Il giudizio di legittimità ha tratto origine dal ricorso presentato dall'imputato avverso la sentenza con cui la Corte d'Appello di Milano aveva confermato la pronuncia di primo grado, che aveva condannato il ricorrente per i reati di cui agli artt. 640 comma 2, 477 e 482 c.p..

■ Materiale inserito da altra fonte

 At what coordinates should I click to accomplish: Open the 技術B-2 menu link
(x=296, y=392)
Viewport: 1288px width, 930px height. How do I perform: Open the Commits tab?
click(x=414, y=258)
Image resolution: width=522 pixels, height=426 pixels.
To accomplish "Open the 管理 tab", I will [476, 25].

Con il proprio ricorso, l'imputato aveva eccepito il difetto di giurisdizione, in quanto, oltre ad essere pacifica la sua qualità di militare, gli enti indotti in errore erano stati l'INPDAP ed il Ministero della Difesa. Inoltre, si era rilevato come le provviste di denaro dell'ente previdenziale derivassero proprio da tale Ministero, essendo la previdenza del militare sostenuta da trattenute alla fonte, compiute dal dicastero, che storna direttamente la quota previdenziale della retribuzione del militare, per poi versarla all'ente previdenziale. Pertanto - si era sostenuto nel ricorso - danneggiati dalla condotta dell'imputato erano i militari, con conseguente giurisdizione speciale del Tribunale militare.
Ancora, il ricorrente aveva osservato come il danno non fosse meramente pecuniario, ma si riferisse ad attività lavorativa non fornita al Ministero della Difesa.

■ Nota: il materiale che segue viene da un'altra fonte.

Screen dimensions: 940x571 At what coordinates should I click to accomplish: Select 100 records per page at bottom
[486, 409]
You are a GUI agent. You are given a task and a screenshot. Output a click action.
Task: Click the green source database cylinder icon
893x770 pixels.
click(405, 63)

Infine, il ricorrente aveva evidenziato come il reato di truffa sia sanzionato con la medesima pena del reato di truffa militare, e come invece il reato di falso presenti una pena inferiore: anche, quindi, in virtù di tale aspetto, si era chiesto di dichiarare la giurisdizione militare.
La Suprema Corte ha innanzitutto rilevato come, per consolidata giurisprudenza, ai fini della qualificazione della condotta di un imputato quale "reato militare" (come la truffa ex art. 234 c.p.m.p.), è necessario che rivestano la qualità di militare sia il soggetto attivo del reato sia quello passivo. Tanto si può affermare anche per la truffa "militare", la cui fattispecie prevede, al primo comma, che il danno venga arrecato ad un altro militare e, nella fattispecie aggravata di cui al comma secondo, che il fatto sia commesso in danno dell'amministrazione militare.
Si è inoltre osservato come, nell'ambito di un delitto contro il patrimonio come quello in oggetto, non possa essere considerata nessun altra tipologia di danno, oltre a quello relativo alla diminuzione patrimoniale subita dal soggetto passivo del reato in seguito alla condotta criminosa: pertanto, non è possibile allargare l'ambito applicativo della norma, così da considerare tipologie diverse di lesione.
Venendo alla fattispecie concreta, la Corte ha rilevato come l'ente in danno del quale era stata commessa la truffa fosse l'INPDAP (oggi INPS), ente estraneo all' amministrazione militare; nel contempo, è da considerarsi privo di rilevanza il fatto per cui le somme che confluiscono nell'ente siano versate dal Ministero della Difesa, posto che ciò non trasforma l'ente in militare. Infine - hanno osservato i giudici di legittimità - non si può affermare che il danno sia subito dai militari, poiché le pensioni dei militari non risentono in alcun modo della maggiore erogazione di somme date all'imputato.
Infine, la Suprema Corte ha evidenziato come possa essere dichiarata la giurisdizione militare qualora il danno incida anche sul corpo di appartenenza; tuttavia, nella fattispecie in esame, le somme erano state percepite, su erogazione dell'INPDAP a titolo di indennità di malattia e incamerate direttamente dall'imputato, e non erano quindi inerenti all'attività del corpo militare.
Pertanto, il danno era stato interamente subito non dall'amministrazione militare, ma da un ente pubblico diverso e ad essa estraneo.
La Corte di Cassazione ha dunque dichiarato inammissibile il ricorso, confermando la sussistenza della giurisdizione ordinaria.